A comprehensive recipe for weight loss: it's not just about exercise
When it comes to weight loss, the two commonly discussed factors include exercise and nutrition. But can someone lose weight by changing their exercise habits, but not their nutrition? Research says no: to lose weight, it is necessary to both increase physical activity and adopt a healthy, balanced diet.
October 6, 2023 | Ashley Jerry, MS
When it comes to weight loss, the two commonly discussed factors include exercise and nutrition. But can someone lose weight by changing their exercise habits, but not their nutrition? Many believe that to lose weight, it is necessary to both increase physical activity and adopt a healthy, balanced diet.
To fully identify the potential outcome of only adjusting exercise habits, one must first understand the relationship between exercise and weight loss. Exercise plays a pivotal role in burning calories and increasing metabolism. It also builds lean muscle mass, which contributes to a higher basal metabolic rate. Simply stated, the more muscle one has, the more calories they burn even at rest. Additionally, exercise helps improve cardiovascular health, boosts mood, and increases overall energy levels. Exercise is undeniably a fundamental component of any weight loss journey.
However, relying solely on exercise to lose weight poses several challenges. The first challenge includes the caloric deficit equation. An hour of moderate-intensity exercise may burn around 300-500 calories, depending on various factors such as body weight, duration, and intensity. Additionally, exercise can also stimulate hunger and increase appetite, making it more challenging to resist unhealthy food choices. Research has demonstrated that intense exercise can lead to an increase in the hunger hormone, ghrelin, while simultaneously reducing the level of the hormone responsible for suppressing appetite, leptin. This hormonal response can create a vicious cycle, making it difficult to adhere to a calorie deficit solely through exercise, without controlling nutrition habits.
Some people believe that if one were to increase the intensity and duration of their workouts, they will burn enough calories to create a calorie deficit, resulting in weight loss. While this may be true to some extent, it is important to note that relying solely on exercise to achieve weight loss goals can be a challenging and unsustainable approach. Additionally, the body is highly efficient at adapting to increased physical activity. Over time, the body becomes more efficient at performing the exercise routine, which means fewer calories are burned for the same effort. This is known as exercise adaptation, which can further impede weight loss efforts if nutrition is not addressed.
Studies have consistently shown that diet plays a more significant role in weight loss than exercise alone. In fact, numerous studies strongly support the view that changing dietary habits is fundamental for long term successful and sustainable weight loss. This is because it is much easier to consume calories than it is to burn them through physical activity.
Incorporating a balanced diet consisting of lean proteins, carbohydrates, and healthy fats (macronutrients) and one that is limited in calories will create a caloric deficit, ultimately leading to weight loss. Individuals can support their overall exercise performance and recovery by consuming nutrient-rich foods such as fruits, vegetables, nuts, whole grains, and lean proteins which promotes satiety and prevents overeating.
Another important factor to consider is the importance of post-exercise nutrition. After a workout, the body requires proper nourishment to replenish glycogen stores, repair muscles, and support recovery. Consuming a balanced meal or snack that includes adequate protein and carbohydrates can enhance the benefits of exercise and maximize weight loss. Protein consumption is particularly crucial, as it promotes muscle synthesis and boosts metabolism, helping to sustain weight loss efforts in the long run.
While it is possible for some individuals to lose weight solely by changing their exercise habits.

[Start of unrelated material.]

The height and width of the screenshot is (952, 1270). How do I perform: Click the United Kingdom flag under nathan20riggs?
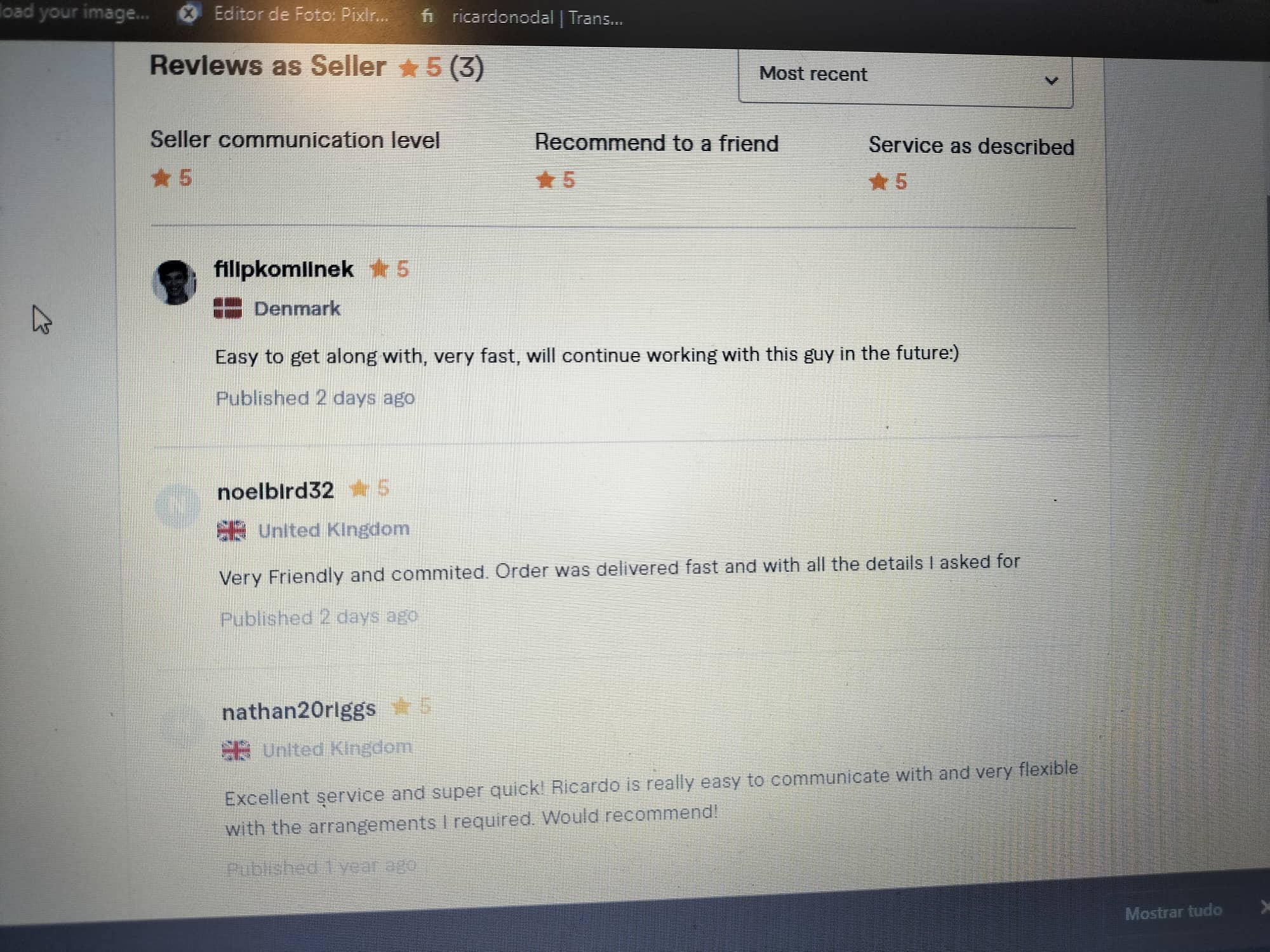tap(236, 750)
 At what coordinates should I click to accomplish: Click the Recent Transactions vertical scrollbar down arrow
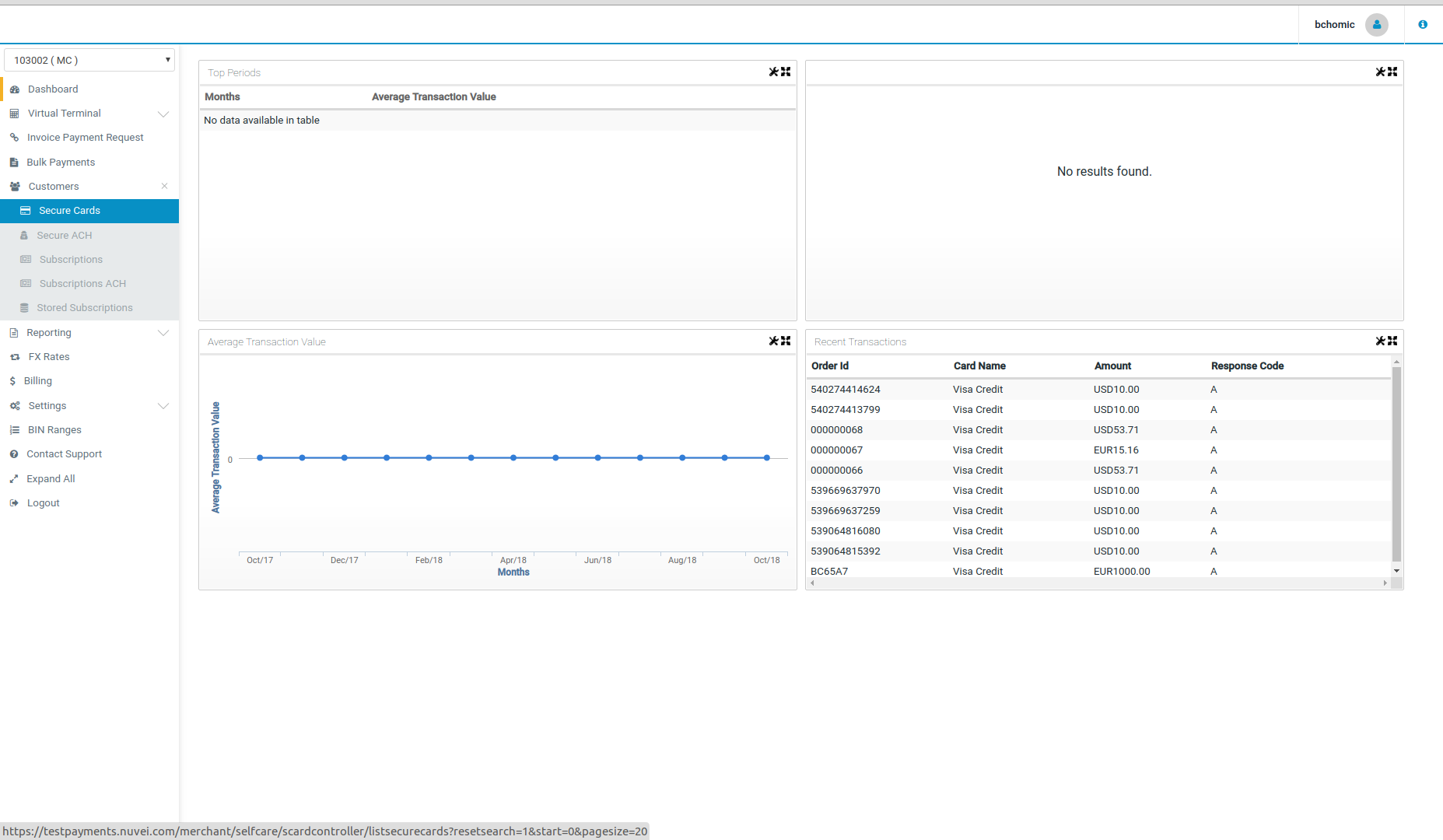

It is often more efficient to address both exercise and nutrition simultaneously to achieve sustainable weight loss and optimize overall well-being.
It is essential to recognize that no one-size-fits-all approach exists and it is best to consult with a qualified nutritionist or healthcare provider who can provide personalized guidance for sustainable weight loss.
Ashley Jerry, MS, is a nutritionist who specializes in a variety of fields, including food sensitivities, medical conditions, and sports nutrition. Her expertise includes gut health issues, weight loss, self-image and an overall understanding of nutrition, as well as treating a diverse range of medical conditions such as high cholesterol, high blood glucose levels, obesity, pregnancy, gastrointestinal function, anxiety, depression, and overall health.